Aerosol scattering alters the propagation path of infrared radiation in the atmosphere, causing part of the radiative energy to be redirected and dispersed. This results in attenuation and spatial spreading of the received radiation signal. Consequently, it reduces image contrast and blurs fine details, making aerosol scattering a primary contributor to infrared image degradation. Although its impact on imaging has been demonstrated theoretically in previous studies, the extent of its contribution to image degradation in practical scenarios remains controversial. Two main factors contribute to this controversy. First, there is a strong coupling between atmospheric transmission effects and the imaging system's response characteristics. Second is the difficulty in accurately obtaining atmospheric environmental parameters. As a result, systematic comparisons and validations between theoretical modeling and field measurements remain limited.

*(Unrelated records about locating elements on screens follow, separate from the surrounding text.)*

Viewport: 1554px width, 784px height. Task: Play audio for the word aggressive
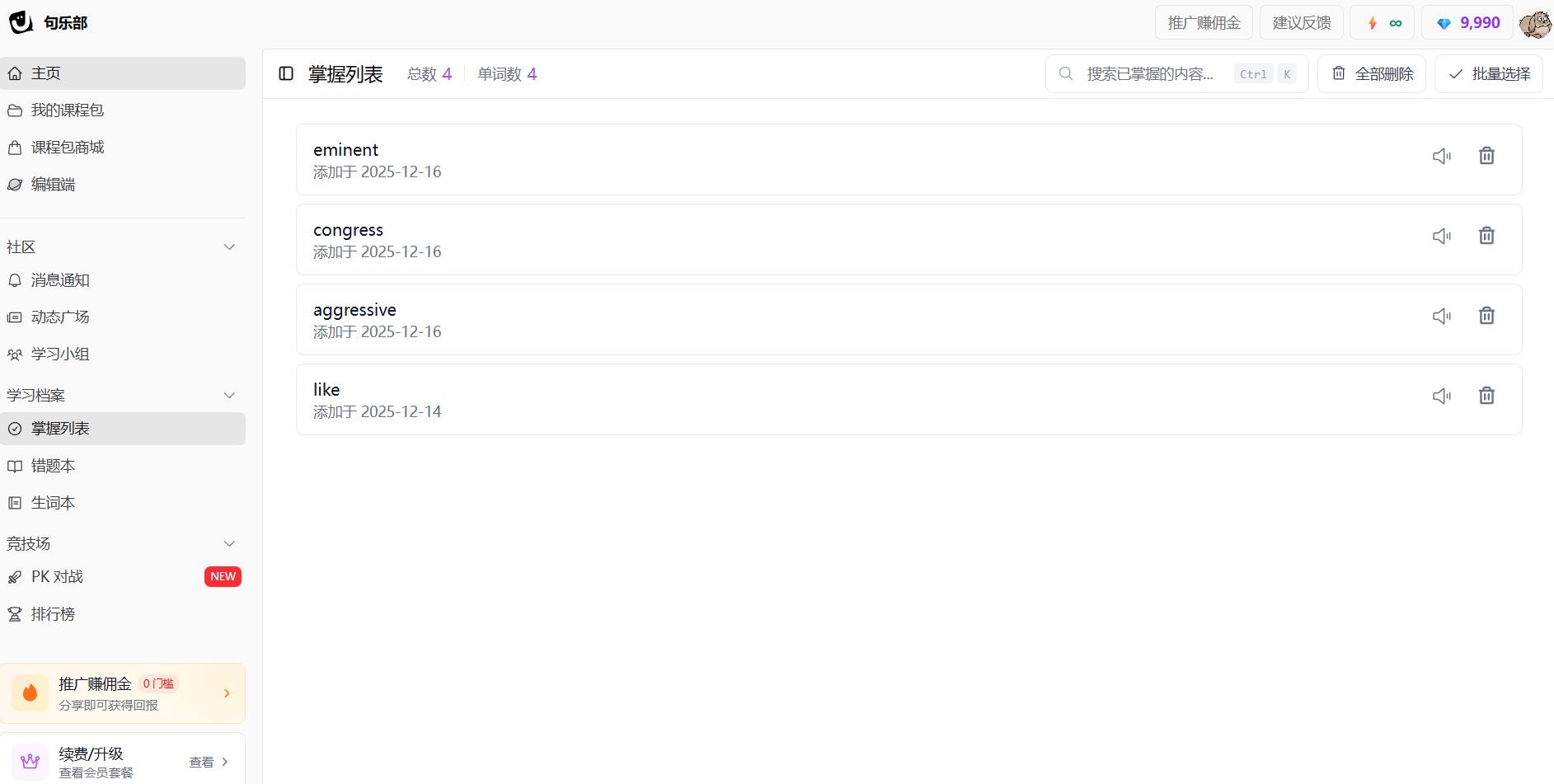point(1441,317)
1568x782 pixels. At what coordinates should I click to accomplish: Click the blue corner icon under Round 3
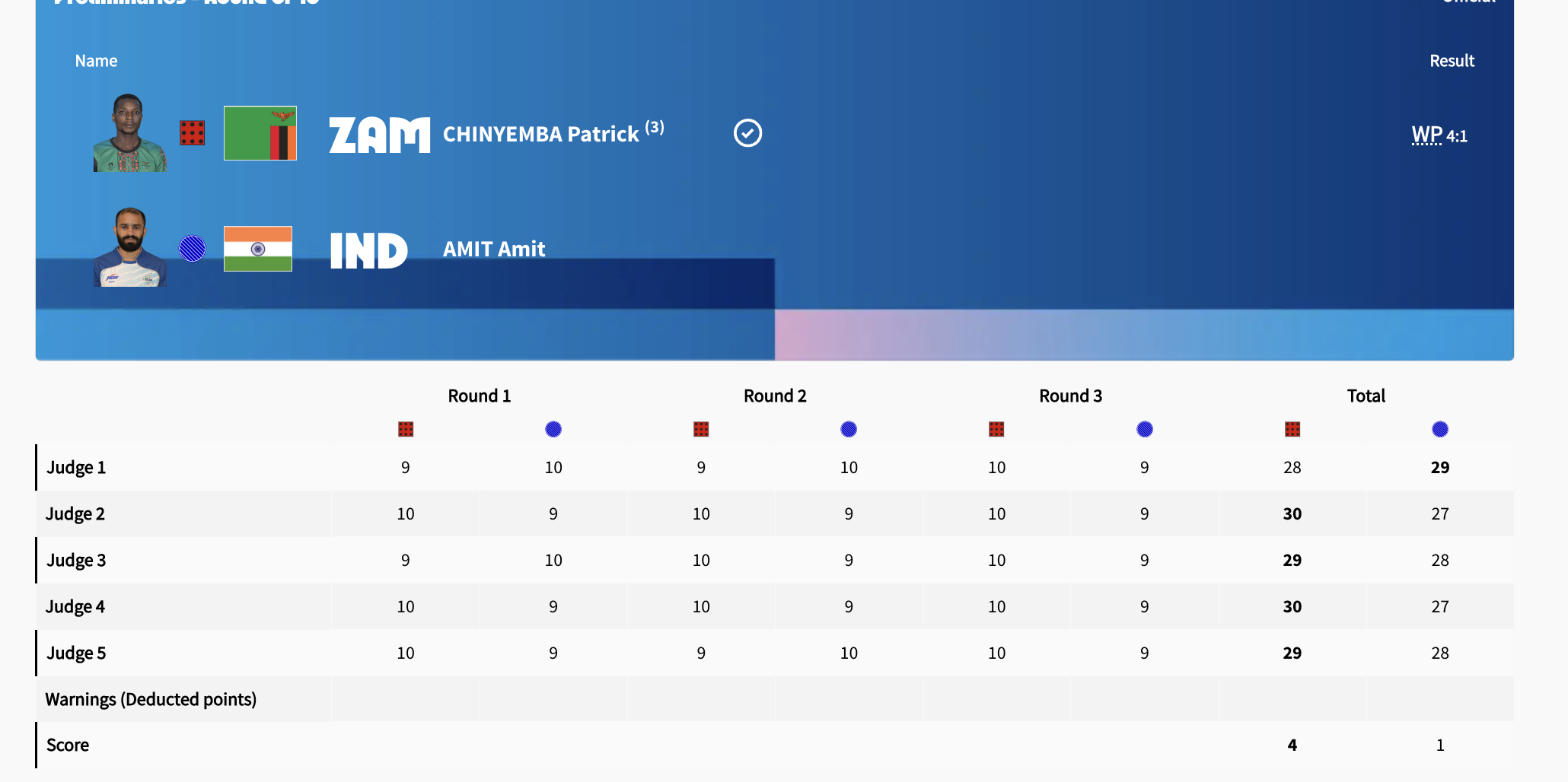click(1144, 429)
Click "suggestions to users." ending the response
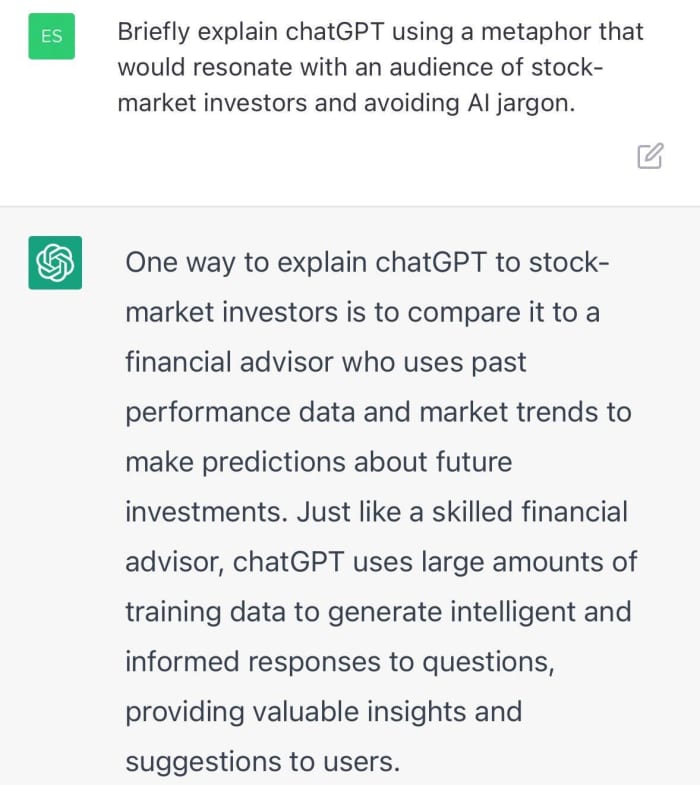 pos(262,761)
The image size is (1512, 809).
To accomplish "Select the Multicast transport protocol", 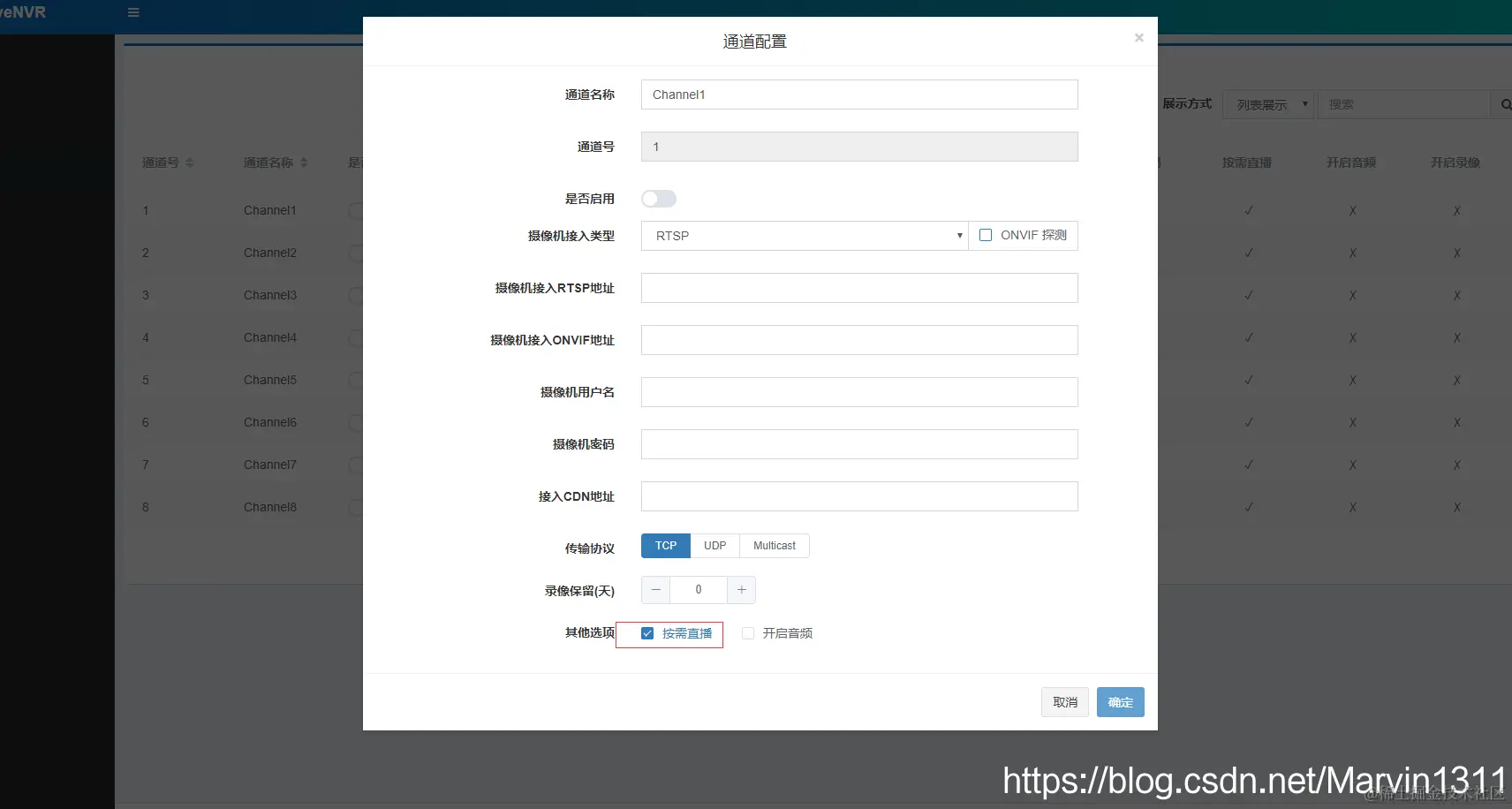I will 774,546.
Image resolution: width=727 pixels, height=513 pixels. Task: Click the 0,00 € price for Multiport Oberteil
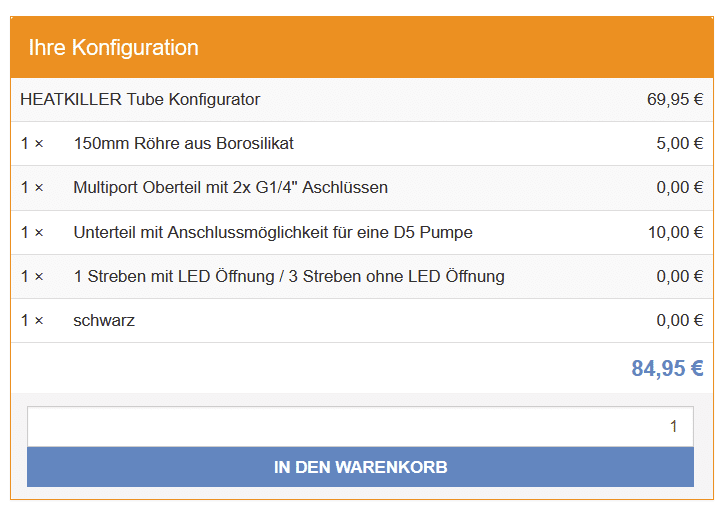(x=680, y=187)
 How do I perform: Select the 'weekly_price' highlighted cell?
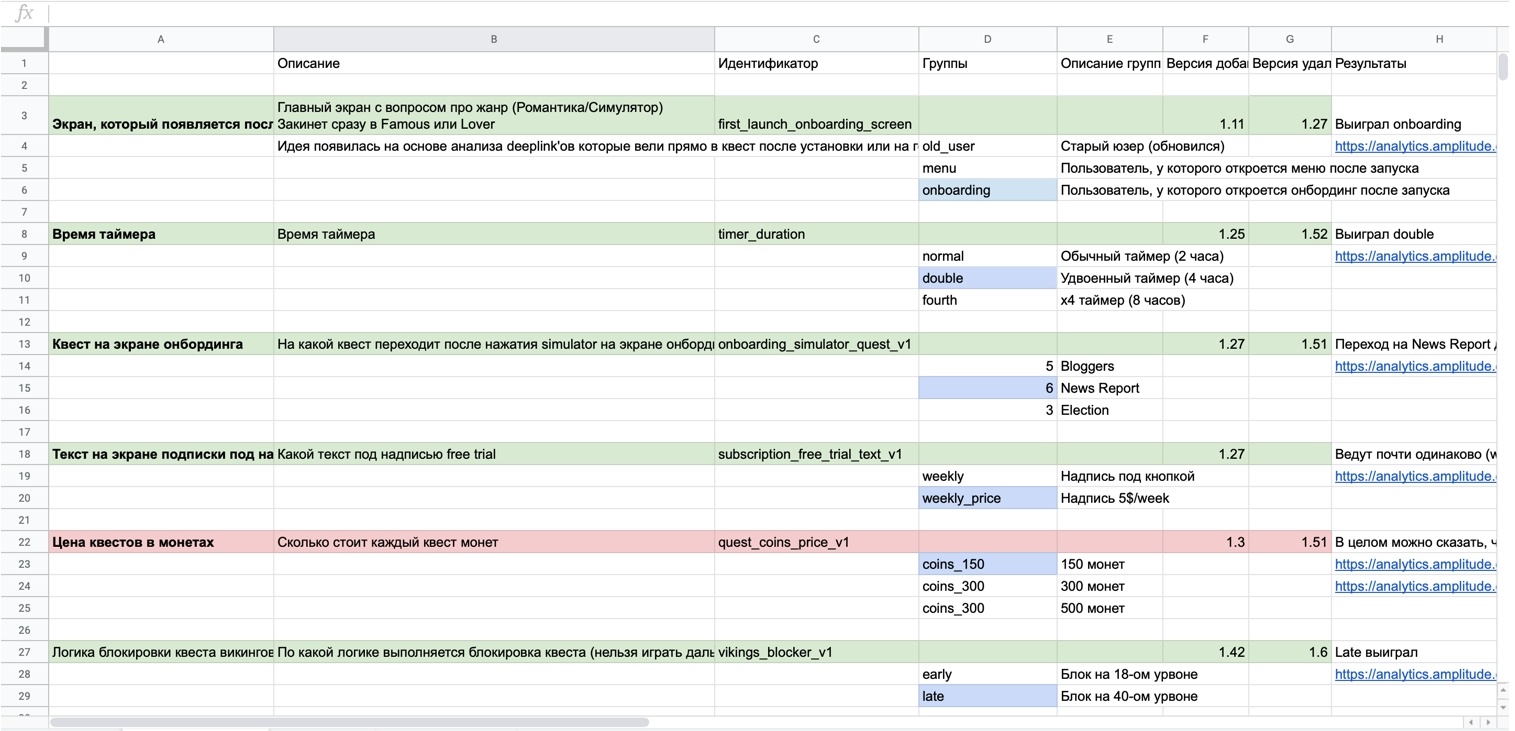tap(987, 498)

To address these issues, this study employed the modulation transfer function (MTF) as a quantitative metric for image quality. Based on this, we developed an integrated framework combining theoretical modeling and field measurements to analyze the impact of aerosol scattering. A field imaging experiment system was established to acquire target image data along with synchronized meteorological observations. Based on these data, the contributions of system response, atmospheric turbulence, and aerosol scattering were measured and modeled. For aerosol scattering modeling, scattering and absorption coefficients were first calculated using the MODTRAN urban aerosol model to construct a theoretical aerosol MTF model. However, significant discrepancies were observed between the modeled results and field measurements. To improve modeling accuracy, aerosol optical properties retrieved from CE318 sun photometer observations were further incorporated into the simulation. Furthermore, deviations caused by variations in the imaging system's focus were considered. The measured aerosol MTF was corrected accordingly, which improved the reliability of the experimental results.
The results demonstrate that under low-visibility conditions, aerosol scattering has a significant impact on the modulation transfer characteristics of long-wave infrared imaging systems. The aerosol MTF predicted using CE318-retrieved parameters shows good agreement with experimental measurements. It achieved a mean square error of only 1.8%, significantly outperforming the results based on standard aerosol models. By integrating theoretical modeling with field measurements, this study provides a quantitative analysis and experimental validation of the effects of aerosol scattering. These findings reveal the underlying mechanisms of infrared image degradation. Ultimately, they provide a reliable basis for performance prediction and model refinement of infrared imaging systems in complex atmospheric environments.